# Proof Israel is the fig tree?



## ReformedWretch (Oct 25, 2004)

That's what Grant Jeffory is saying now;

Ancient Evidence that the Fig Tree is a symbol of Israel

Apocalypse of Peter (Ethiopic edition)

From Grant R. Jeffrey's latest book TRIUMPHANT RETURN - release date July 1, 2001



The Apocaylpse of Peter is a non-canonical manuscript from approximately A.D. 120 that is an early Christian commentary on Jesus famous prophecy given to His disciples on the Mount of Olives regarding the signs to His return in the last days. This remarkable manuscript documents the understanding of the early post-apostolic Church that Jesus' famous prophetic parable about the budding of the fig tree was understood by the Jewish Christians to be a clear prophecy of the rebirth of the nation Israel in the last days prior to Christ's return.

I. And when he was seated on the Mount of Olives, his own came unto him, and we entreated and implored him severally and besought him, saying unto him, "Make known unto us what are the signs of thy Parousia and of the end of the world, that we may perceive and mark the time of thy Parousia and instruct those who come after us, to whom we preach the word of thy Gospel and whom we install in thy Church, in order that they, when they hear it, may take heed to themselves that they mark the time of thy coming." And our Lord answered and said unto us, "Take heed that men deceive you not and that ye do not become doubters and serve other gods. Many will come in my name saying 'I am Christ'. Believe them not and draw not near unto them. For the coming of the Son of God will not be manifest, but like the lightning which shineth from the east to the west, so shall I come on the clouds of heaven with a great host in my glory, with my cross going before my face will I come in my glory, shining seven times as bright as the sun will I come in my glory, with all my saints, my angels, when my Father will place a crown upon my head, that I may judge the living and the dead" and recompense every man according to his work.
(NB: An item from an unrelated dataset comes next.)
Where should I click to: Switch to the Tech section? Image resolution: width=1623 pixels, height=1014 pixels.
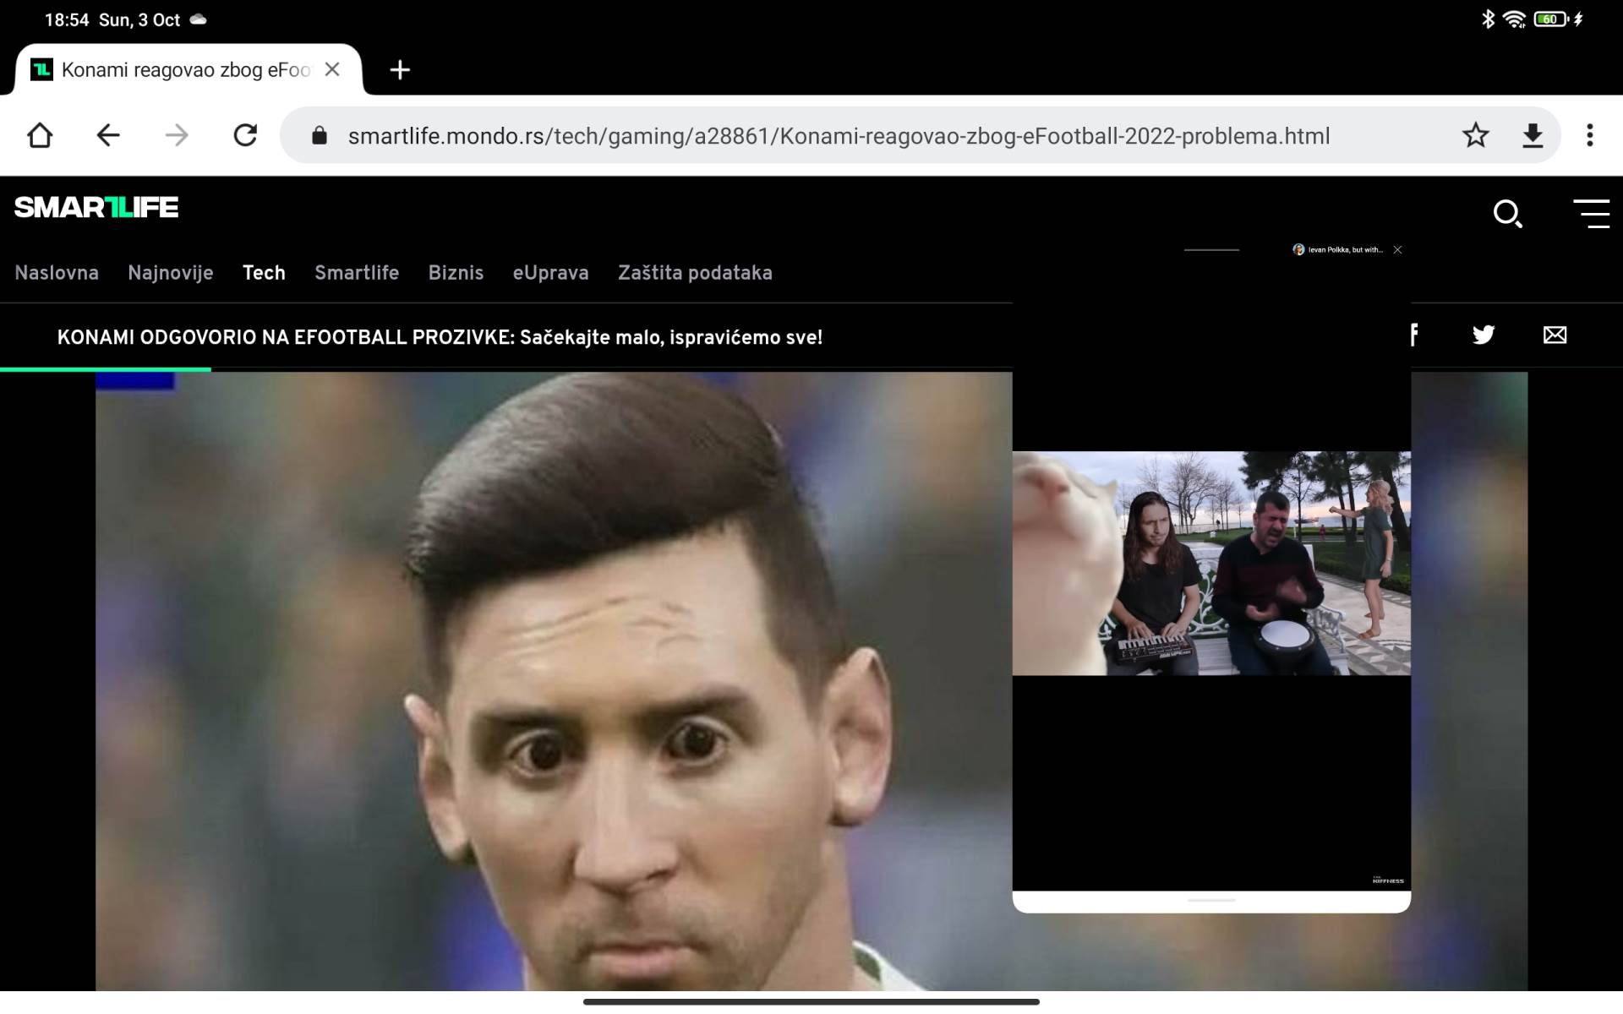(264, 273)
2. And ye, receive ye the Parable of the fig-tree thereon: as soon as its shoots have gone forth and its boughs have sprouted, the end of the world will come." And I, Peter, answered and said unto him, "Explain to me concerning the fig-tree, [and] how we shall perceive it, for throughout all its days does the fig-tree sprout and every year it brings forth its fruit [and] for its master. What (then) meaneth the parable of the fig-tree? We know it not." And the Master answered and said unto me, "Dost thou not understand that the fig-tree is the house of Israel.? Even as a man hath planted a fig-tree in his garden and it brought forth no fruit, and he sought its fruit for many years. When he found it not, he said to the keeper of his garden, 'Uproot the fig-tree that our land may not be unfruitful for us.' And the gardener said to God, 'We thy servants (?) wish to clear it (of weeds) and to dig' the ground around it and to water it. If it does not then bear fruit, we will immediately remove its roots from the garden and plant another one in its place.'

Hast thou not grasped that the fig-tree is the house of Israel? Verily, 1 say to you that when its boughs have sprouted at the end, then shall deceiving Christs come, and awaken hope (with the words): 'I am the Christ, who am (now) come into the world.' And when they shall see the wickedness of their deeds (even of the false Christs), they shall turn away after them and deny him to whom our fathers gave praise(?), the first Christ whom they crucified and thereby sinned exceedingly. But this deceiver is not the Christ. And when they reject him, he will kill with the sword (dagger) and there shall be many martyrs. Then shall the boughs of the fig-tree, i.e. the house of Israel, sprout, and there shall be many martyrs by his hand: they shall be killed and become martyrs. Enoch and Elias will be sent to instruct them that this is the deceiver who must come into the world and do signs and wonders in order to decieve. And therefore shall they that are slain by his hand be martyrs and shall be reckoned among the good and righteous martyrs who have pleased God in their life."

Excerpt from Grant R. Jeffrey's latest book
TRIUMPHANT RETURN - The Coming Kingdom of God

*The above is an excerpt taken from Grant Jeffrey's fascinating new release,

Triumphant Return
http://www.grantjeffrey.com/article/ancient_manuscript.htm


----------



## Bladestunner316 (Oct 26, 2004)

I have nto read all of the apoc by Peter but his description hell well is quit hair raising. 

blade

p.s. this type of literature is essential to understand the thought of that time period just like reading max lucado or purposelly driven off a cliff into a theological abyss!!


----------



## andreas (Oct 27, 2004)

***That's what Grant Jeffory is saying now;

Ancient Evidence that the Fig Tree is a symbol of Israel***


" I found Israel like grapes in the wilderness; I saw your fathers as the firstripe in the fig tree at her first time: but they went to Baalpeor, and separated themselves unto that shame; and their abominations were according as they loved".Hosea 9:10


The bible tells us that the fig tree was a symbol of Israel.Who is Grant Jeffory?Is he a holy man moved by the holy spirit?
andreas.


----------